The CDA Can’t Protect ‘All Publication Decisions’
Over the past 51 months, my attorneys, Jeff Greyber and Constance Yu, and I have been arguing that 230(c)(1) cannot logically immunize “all publication decisions.” In fact, we argued Section 230(c)(1) cannot logically apply to any active content moderation decisions. However, we have not had much success convincing the courts that their longstanding precedent is fatally flawed.
Mere days before we petitioned the Supreme Court, things took a strange turn. Another Ninth Circuit case, Enigma vs. Malwarebytes, concluded the “Good Samaritan” general provision of the CDA located in Section 230(c), does not immunize anticompetitive content blocking. Anticompetitive blocking was the exact cause of action I had advanced in the California courts. My result, however, was different than Enigma’s.

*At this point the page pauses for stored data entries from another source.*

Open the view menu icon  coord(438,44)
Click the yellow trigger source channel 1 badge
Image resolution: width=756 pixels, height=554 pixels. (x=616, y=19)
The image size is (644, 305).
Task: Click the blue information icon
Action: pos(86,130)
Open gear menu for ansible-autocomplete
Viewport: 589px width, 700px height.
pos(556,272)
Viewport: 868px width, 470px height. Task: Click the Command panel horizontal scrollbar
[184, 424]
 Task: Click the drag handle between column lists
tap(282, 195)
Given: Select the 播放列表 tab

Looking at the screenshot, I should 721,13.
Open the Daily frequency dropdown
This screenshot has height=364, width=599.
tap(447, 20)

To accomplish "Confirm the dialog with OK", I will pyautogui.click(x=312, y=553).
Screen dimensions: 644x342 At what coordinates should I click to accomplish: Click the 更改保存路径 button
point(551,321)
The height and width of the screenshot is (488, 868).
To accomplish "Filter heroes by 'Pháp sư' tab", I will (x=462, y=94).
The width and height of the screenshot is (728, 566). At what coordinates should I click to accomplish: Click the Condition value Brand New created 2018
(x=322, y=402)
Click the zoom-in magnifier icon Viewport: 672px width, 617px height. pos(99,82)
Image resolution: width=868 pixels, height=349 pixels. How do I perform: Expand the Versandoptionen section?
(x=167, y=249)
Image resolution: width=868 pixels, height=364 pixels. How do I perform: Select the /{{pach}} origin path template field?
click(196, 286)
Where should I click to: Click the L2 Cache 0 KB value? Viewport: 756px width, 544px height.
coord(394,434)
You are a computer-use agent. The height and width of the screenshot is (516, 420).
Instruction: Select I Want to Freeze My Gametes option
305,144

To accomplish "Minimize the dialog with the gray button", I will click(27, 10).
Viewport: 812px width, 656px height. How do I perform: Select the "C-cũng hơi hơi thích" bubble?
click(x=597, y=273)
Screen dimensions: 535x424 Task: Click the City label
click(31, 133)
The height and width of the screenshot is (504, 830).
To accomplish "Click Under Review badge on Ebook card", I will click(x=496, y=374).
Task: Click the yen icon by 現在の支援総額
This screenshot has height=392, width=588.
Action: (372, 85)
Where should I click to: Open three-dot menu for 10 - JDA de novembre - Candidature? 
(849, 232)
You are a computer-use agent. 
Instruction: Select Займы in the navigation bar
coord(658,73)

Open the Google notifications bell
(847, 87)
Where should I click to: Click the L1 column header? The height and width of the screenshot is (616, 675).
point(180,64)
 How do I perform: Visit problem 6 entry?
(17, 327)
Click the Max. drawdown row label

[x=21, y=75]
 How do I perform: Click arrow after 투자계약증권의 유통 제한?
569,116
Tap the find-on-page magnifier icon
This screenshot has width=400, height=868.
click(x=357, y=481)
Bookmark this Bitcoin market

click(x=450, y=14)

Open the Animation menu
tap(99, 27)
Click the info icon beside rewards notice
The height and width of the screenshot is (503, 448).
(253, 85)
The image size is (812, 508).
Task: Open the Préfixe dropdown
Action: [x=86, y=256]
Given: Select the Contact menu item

We hit a unique crossroads. Do we go back to the Northern District of California (NDCA) to argue the Enigma panel conflict and forgo our eminent Supreme Court filing, or do we press ahead, include Enigma in our Petition for Writ of Certiorari, and argue it in the Supreme Court? Since our petition was essentially ready to file, it made far more sense to go forward rather than backward.
Unfortunately, the Supreme Court declined to take up our case, likely because the conflicting decisions were within the same circuit court. It seems we were a little ahead of our time, as now the conflict is between circuits as well, with the Fourth Circuit’s November decision.